Starcraft AA benchmarks: ATi vs nVidia

Jan 24, 2009
125
0
0
While it's good to know that AA works for both vendors, I'm not sure who would actually turn it on while playing SC2. People with computers powerful enough that they can turn on something they'll never notice just because?

SC2 just isn't the kind of game where you have the time to admire all the pretty straight lines. I mean, I'm really never looking at the same thing from the same position for more than a second, let alone close enough to actually notice the results of AA.
 

jvroig

Platinum Member
Nov 4, 2009
2,394
1
81
I just took a peek at the performance without FSAA page, and it is more noticeable there that at lower resolutions (1600x900), GeForce cards perform better than the comparable Radeon alternatievs. But as you increase the resolution to 1920x1080 and 2560x1600, Radeon cards perform better. Is this a SC2 thing?

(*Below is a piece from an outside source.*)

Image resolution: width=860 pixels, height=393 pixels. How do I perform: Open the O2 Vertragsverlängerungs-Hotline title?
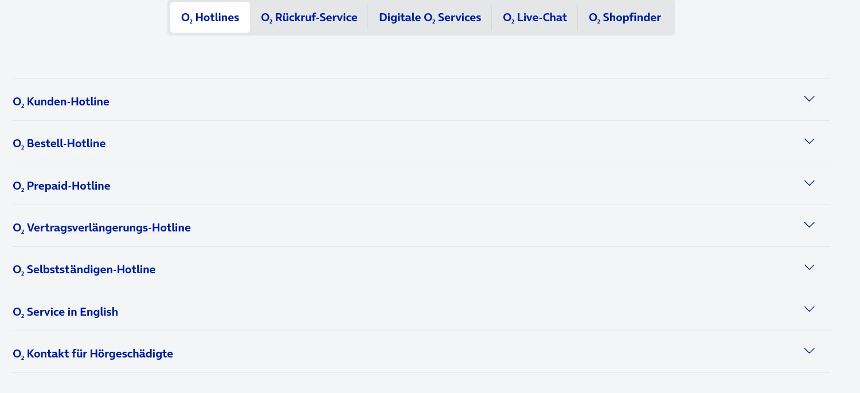coord(101,227)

Why is it that the Radeon cards seem to cope better at higher res? I'd have thought it would be Fermi, since both 480 and 470 have more VRAM, but it seems that isn't the factor here.
 

BFG10K

Lifer
Aug 14, 2000
22,709
3,007
126
Why is it that the Radeon cards seem to cope better at higher res? I'd have thought it would be Fermi, since both 480 and 470 have more VRAM, but it seems that isn't the factor here.
The current theory is Fermi's lacking texturing performance.
 

Grooveriding

Diamond Member
Dec 25, 2008
9,147
1,330
126
Nice review.

Looks like at 1920x1200 and up the 480 takes a bigger hit with AA enabled.

Also the GTX 460 only gives a playable framerate with AA enabled at 1680x1050 and below. The forced AA is pretty hard on these cards, but they can give AA in the midrange.

The 5850 does nicely, 5830 is in the same boat as the 460 with not being able to do AA at high resolutions.

It's also interesting how with or without AA, the 480 and 5870 are neck and neck at 2560x1600. Looks like the 58XX series still has that advantage at top resolutions.
 

Qbah

Diamond Member
Oct 18, 2005
3,754
10
81
While it's good to know that AA works for both vendors, I'm not sure who would actually turn it on while playing SC2. People with computers powerful enough that they can turn on something they'll never notice just because?

SC2 just isn't the kind of game where you have the time to admire all the pretty straight lines. I mean, I'm really never looking at the same thing from the same position for more than a second, let alone close enough to actually notice the results of AA.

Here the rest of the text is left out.